EXERCISE DESCRIPTION
Every line below should be repeated exactly as written.

***** RECORDS FOR PROCESSING *****

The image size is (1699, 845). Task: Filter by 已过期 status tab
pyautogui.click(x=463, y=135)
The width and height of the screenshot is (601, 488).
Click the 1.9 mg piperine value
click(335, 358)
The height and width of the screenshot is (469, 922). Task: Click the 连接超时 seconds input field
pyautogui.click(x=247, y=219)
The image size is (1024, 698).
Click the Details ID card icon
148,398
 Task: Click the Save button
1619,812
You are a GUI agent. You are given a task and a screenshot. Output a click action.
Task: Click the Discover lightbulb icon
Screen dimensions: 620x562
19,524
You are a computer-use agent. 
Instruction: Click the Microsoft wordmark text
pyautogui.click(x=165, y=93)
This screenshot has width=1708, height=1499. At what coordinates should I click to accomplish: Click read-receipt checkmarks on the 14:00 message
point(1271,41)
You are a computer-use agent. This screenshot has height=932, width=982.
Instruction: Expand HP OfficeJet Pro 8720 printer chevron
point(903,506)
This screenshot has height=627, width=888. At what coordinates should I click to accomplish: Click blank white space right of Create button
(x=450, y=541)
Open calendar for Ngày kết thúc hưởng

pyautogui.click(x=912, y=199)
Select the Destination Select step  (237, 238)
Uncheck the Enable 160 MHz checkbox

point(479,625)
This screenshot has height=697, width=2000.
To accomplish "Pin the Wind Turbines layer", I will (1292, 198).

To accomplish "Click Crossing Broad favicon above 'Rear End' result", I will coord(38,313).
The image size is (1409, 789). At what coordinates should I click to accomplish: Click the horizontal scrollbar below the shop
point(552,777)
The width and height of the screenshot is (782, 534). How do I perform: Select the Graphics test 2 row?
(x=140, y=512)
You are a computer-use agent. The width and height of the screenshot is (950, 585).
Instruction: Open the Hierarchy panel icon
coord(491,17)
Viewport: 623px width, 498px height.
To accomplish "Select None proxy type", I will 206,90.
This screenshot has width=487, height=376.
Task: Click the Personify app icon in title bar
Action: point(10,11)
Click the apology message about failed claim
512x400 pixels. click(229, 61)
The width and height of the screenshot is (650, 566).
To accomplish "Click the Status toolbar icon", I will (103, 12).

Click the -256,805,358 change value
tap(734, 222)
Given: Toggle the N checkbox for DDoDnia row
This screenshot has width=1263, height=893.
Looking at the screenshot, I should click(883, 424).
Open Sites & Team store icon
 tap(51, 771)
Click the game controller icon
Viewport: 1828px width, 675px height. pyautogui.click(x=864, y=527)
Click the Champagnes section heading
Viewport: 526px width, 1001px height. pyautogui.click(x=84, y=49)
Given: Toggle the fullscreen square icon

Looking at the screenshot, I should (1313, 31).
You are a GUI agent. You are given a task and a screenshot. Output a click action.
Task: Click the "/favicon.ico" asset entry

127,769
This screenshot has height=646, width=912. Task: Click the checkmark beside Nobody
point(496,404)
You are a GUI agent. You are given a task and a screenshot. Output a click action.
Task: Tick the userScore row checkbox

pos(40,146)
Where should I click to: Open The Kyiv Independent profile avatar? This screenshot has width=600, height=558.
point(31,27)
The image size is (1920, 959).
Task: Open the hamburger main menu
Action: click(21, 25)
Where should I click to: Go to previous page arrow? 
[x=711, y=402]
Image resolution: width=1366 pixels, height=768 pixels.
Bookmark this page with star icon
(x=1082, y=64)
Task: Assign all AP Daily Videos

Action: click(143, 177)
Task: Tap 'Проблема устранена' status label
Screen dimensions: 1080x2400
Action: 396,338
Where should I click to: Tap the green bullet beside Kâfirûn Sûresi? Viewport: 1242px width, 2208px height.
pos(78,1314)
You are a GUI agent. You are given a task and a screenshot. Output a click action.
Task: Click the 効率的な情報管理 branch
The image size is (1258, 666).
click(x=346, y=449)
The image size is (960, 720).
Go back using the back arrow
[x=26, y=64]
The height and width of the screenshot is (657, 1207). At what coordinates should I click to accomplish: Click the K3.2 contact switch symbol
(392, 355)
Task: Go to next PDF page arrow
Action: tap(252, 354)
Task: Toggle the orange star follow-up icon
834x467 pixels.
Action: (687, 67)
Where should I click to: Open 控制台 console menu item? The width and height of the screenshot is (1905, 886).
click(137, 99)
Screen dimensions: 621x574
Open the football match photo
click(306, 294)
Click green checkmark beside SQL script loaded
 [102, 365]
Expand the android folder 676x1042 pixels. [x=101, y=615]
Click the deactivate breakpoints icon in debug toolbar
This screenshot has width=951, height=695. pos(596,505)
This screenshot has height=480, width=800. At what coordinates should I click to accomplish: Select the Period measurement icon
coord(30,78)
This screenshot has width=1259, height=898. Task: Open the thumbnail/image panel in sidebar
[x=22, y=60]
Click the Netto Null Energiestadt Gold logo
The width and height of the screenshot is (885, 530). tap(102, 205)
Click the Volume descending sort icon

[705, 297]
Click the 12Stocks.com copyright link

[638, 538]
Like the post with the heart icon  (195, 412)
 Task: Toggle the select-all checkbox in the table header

*****

RESULT BELOW
The image size is (1699, 845). Task: Filter by 已过期 status tab
pyautogui.click(x=463, y=135)
The width and height of the screenshot is (601, 488).
Click the 1.9 mg piperine value
click(335, 358)
The height and width of the screenshot is (469, 922). Task: Click the 连接超时 seconds input field
pyautogui.click(x=247, y=219)
The image size is (1024, 698).
Click the Details ID card icon
148,398
 Task: Click the Save button
1619,812
You are a GUI agent. You are given a task and a screenshot. Output a click action.
Task: Click the Discover lightbulb icon
Screen dimensions: 620x562
19,524
You are a computer-use agent. 
Instruction: Click the Microsoft wordmark text
pyautogui.click(x=165, y=93)
This screenshot has width=1708, height=1499. At what coordinates should I click to accomplish: Click read-receipt checkmarks on the 14:00 message
point(1271,41)
You are a computer-use agent. This screenshot has height=932, width=982.
Instruction: Expand HP OfficeJet Pro 8720 printer chevron
point(903,506)
This screenshot has height=627, width=888. At what coordinates should I click to accomplish: Click blank white space right of Create button
(x=450, y=541)
Open calendar for Ngày kết thúc hưởng

pyautogui.click(x=912, y=199)
Select the Destination Select step  (237, 238)
Uncheck the Enable 160 MHz checkbox

point(479,625)
This screenshot has height=697, width=2000.
To accomplish "Pin the Wind Turbines layer", I will (1292, 198).

To accomplish "Click Crossing Broad favicon above 'Rear End' result", I will coord(38,313).
The image size is (1409, 789). At what coordinates should I click to accomplish: Click the horizontal scrollbar below the shop
point(552,777)
The width and height of the screenshot is (782, 534). How do I perform: Select the Graphics test 2 row?
(x=140, y=512)
You are a computer-use agent. The width and height of the screenshot is (950, 585).
Instruction: Open the Hierarchy panel icon
coord(491,17)
Viewport: 623px width, 498px height.
To accomplish "Select None proxy type", I will 206,90.
This screenshot has width=487, height=376.
Task: Click the Personify app icon in title bar
Action: point(10,11)
Click the apology message about failed claim
512x400 pixels. click(229, 61)
The width and height of the screenshot is (650, 566).
To accomplish "Click the Status toolbar icon", I will (103, 12).

Click the -256,805,358 change value
tap(734, 222)
Given: Toggle the N checkbox for DDoDnia row
This screenshot has width=1263, height=893.
Looking at the screenshot, I should click(883, 424).
Open Sites & Team store icon
 tap(51, 771)
Click the game controller icon
Viewport: 1828px width, 675px height. pyautogui.click(x=864, y=527)
Click the Champagnes section heading
Viewport: 526px width, 1001px height. pyautogui.click(x=84, y=49)
Given: Toggle the fullscreen square icon

Looking at the screenshot, I should (1313, 31).
You are a GUI agent. You are given a task and a screenshot. Output a click action.
Task: Click the "/favicon.ico" asset entry

127,769
This screenshot has height=646, width=912. Task: Click the checkmark beside Nobody
point(496,404)
You are a GUI agent. You are given a task and a screenshot. Output a click action.
Task: Tick the userScore row checkbox

pos(40,146)
Where should I click to: Open The Kyiv Independent profile avatar? This screenshot has width=600, height=558.
point(31,27)
The image size is (1920, 959).
Task: Open the hamburger main menu
Action: click(21, 25)
Where should I click to: Go to previous page arrow? 
[x=711, y=402]
Image resolution: width=1366 pixels, height=768 pixels.
Bookmark this page with star icon
(x=1082, y=64)
Task: Assign all AP Daily Videos

Action: click(143, 177)
Task: Tap 'Проблема устранена' status label
Screen dimensions: 1080x2400
Action: 396,338
Where should I click to: Tap the green bullet beside Kâfirûn Sûresi? Viewport: 1242px width, 2208px height.
pos(78,1314)
You are a GUI agent. You are given a task and a screenshot. Output a click action.
Task: Click the 効率的な情報管理 branch
The image size is (1258, 666).
click(x=346, y=449)
The image size is (960, 720).
Go back using the back arrow
[x=26, y=64]
The height and width of the screenshot is (657, 1207). At what coordinates should I click to accomplish: Click the K3.2 contact switch symbol
(392, 355)
Task: Go to next PDF page arrow
Action: tap(252, 354)
Task: Toggle the orange star follow-up icon
834x467 pixels.
Action: (687, 67)
Where should I click to: Open 控制台 console menu item? The width and height of the screenshot is (1905, 886).
click(137, 99)
Screen dimensions: 621x574
Open the football match photo
click(306, 294)
Click green checkmark beside SQL script loaded
 [102, 365]
Expand the android folder 676x1042 pixels. [x=101, y=615]
Click the deactivate breakpoints icon in debug toolbar
This screenshot has width=951, height=695. pos(596,505)
This screenshot has height=480, width=800. At what coordinates should I click to accomplish: Select the Period measurement icon
coord(30,78)
This screenshot has width=1259, height=898. Task: Open the thumbnail/image panel in sidebar
[x=22, y=60]
Click the Netto Null Energiestadt Gold logo
The width and height of the screenshot is (885, 530). tap(102, 205)
Click the Volume descending sort icon

[705, 297]
Click the 12Stocks.com copyright link

[638, 538]
Like the post with the heart icon  (195, 412)
 Task: Toggle the select-all checkbox in the table header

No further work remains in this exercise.